## TO DO
Can the lines below, from the one that holds "This screenshot has width=1568, height=588." to the very end, be echoed exactly, with both ends included and no pictures?

----

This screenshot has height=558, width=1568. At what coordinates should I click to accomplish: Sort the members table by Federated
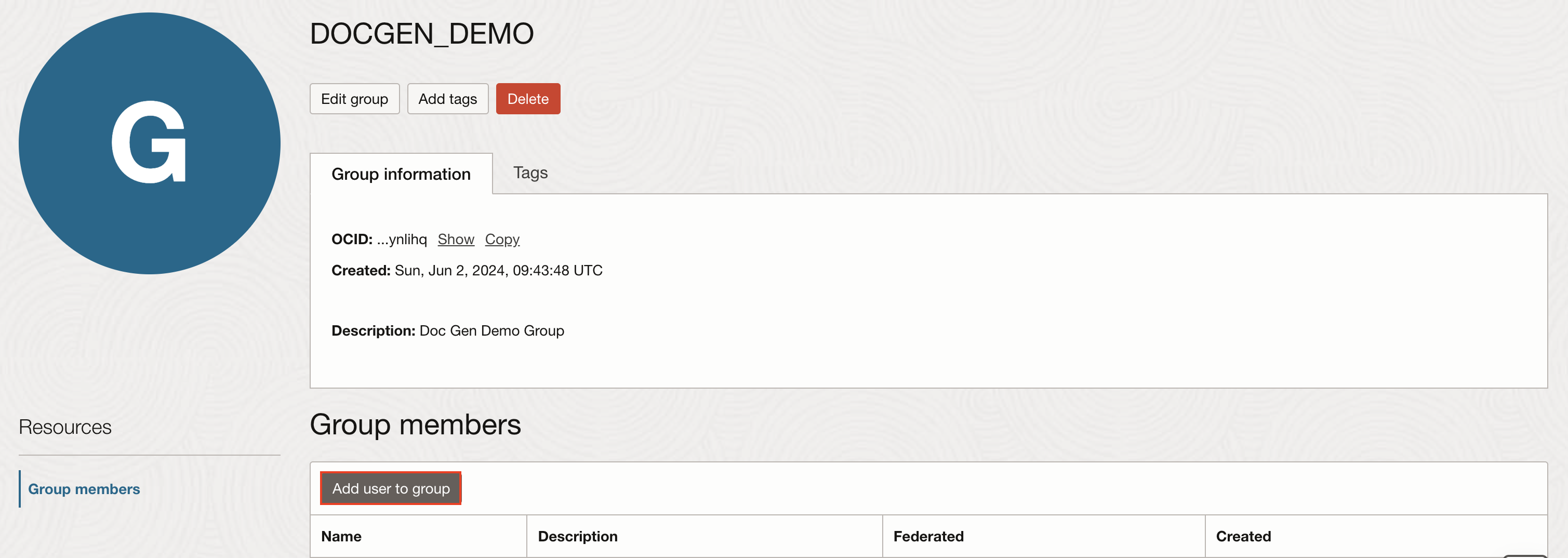tap(928, 536)
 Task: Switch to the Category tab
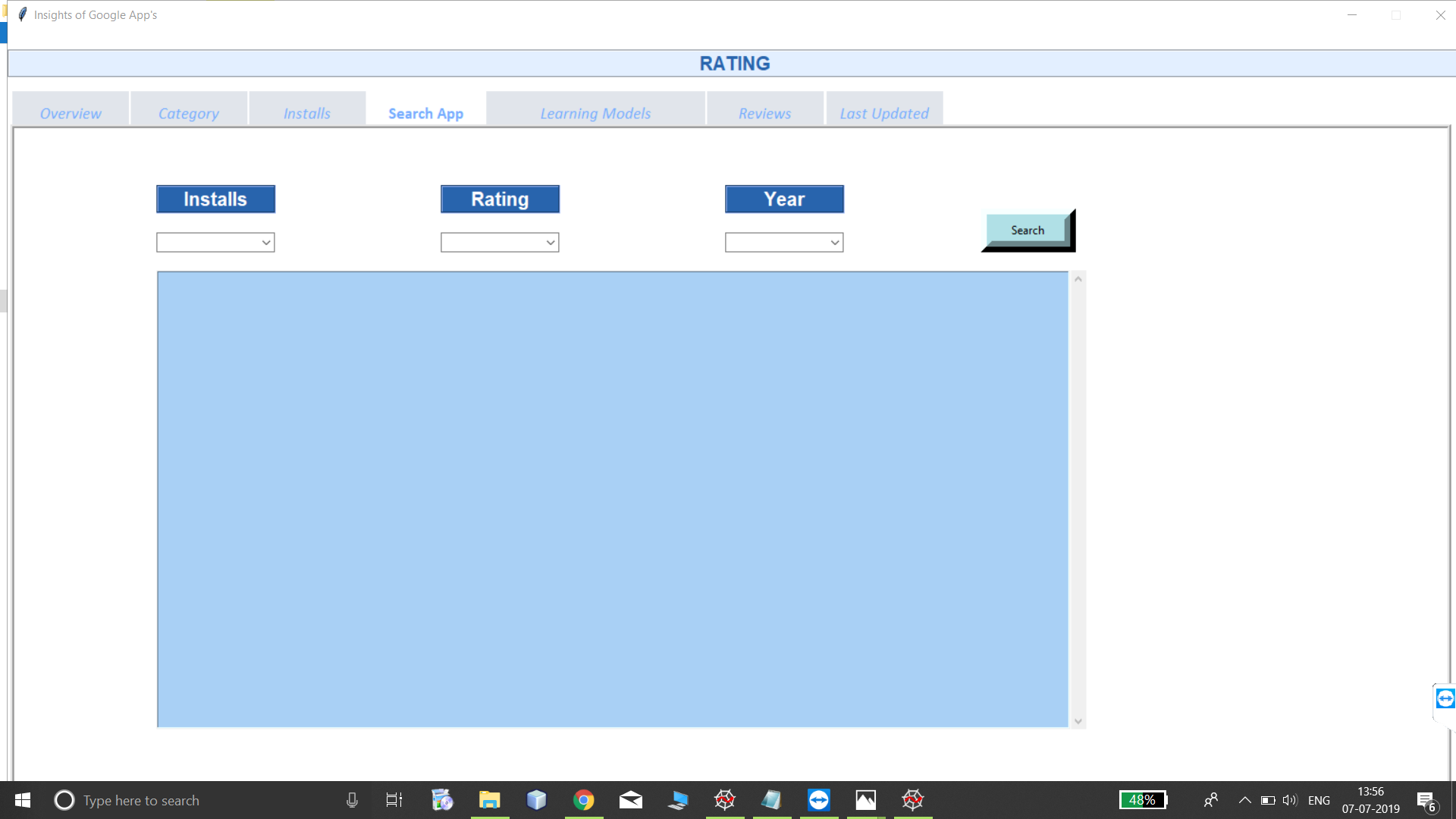188,113
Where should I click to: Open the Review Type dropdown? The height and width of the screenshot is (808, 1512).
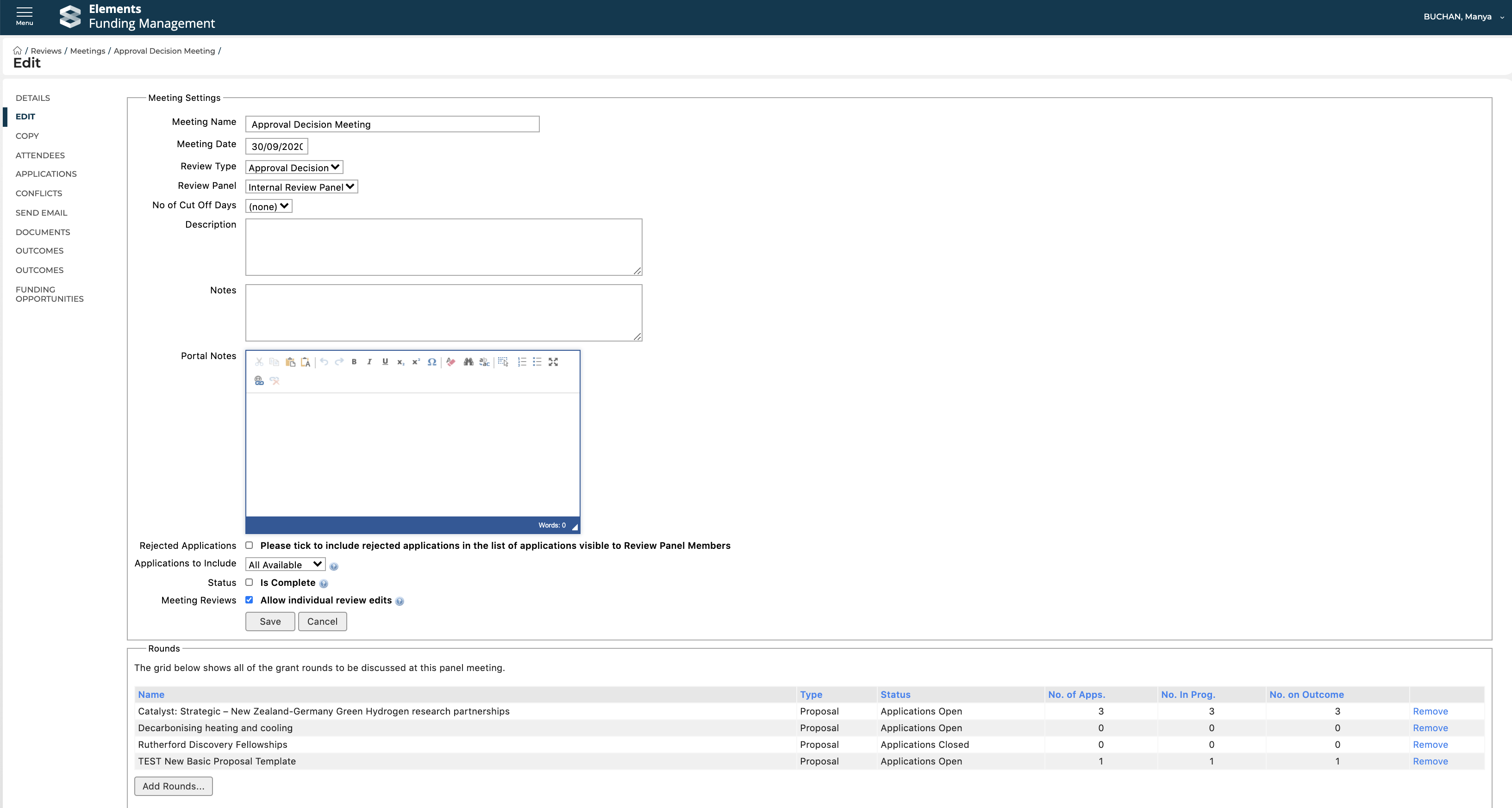point(294,167)
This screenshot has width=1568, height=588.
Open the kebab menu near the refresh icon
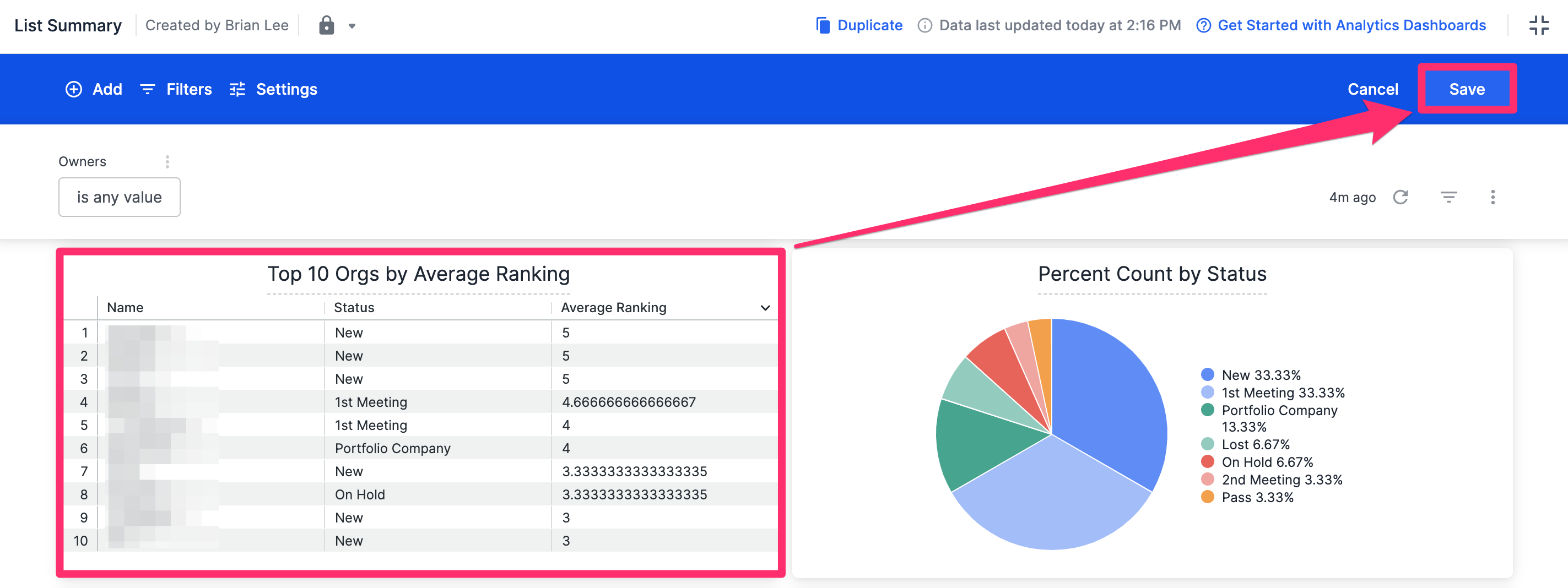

----

## ANSWER TO THIS EXERCISE
This screenshot has width=1568, height=588.
Open the kebab menu near the refresh icon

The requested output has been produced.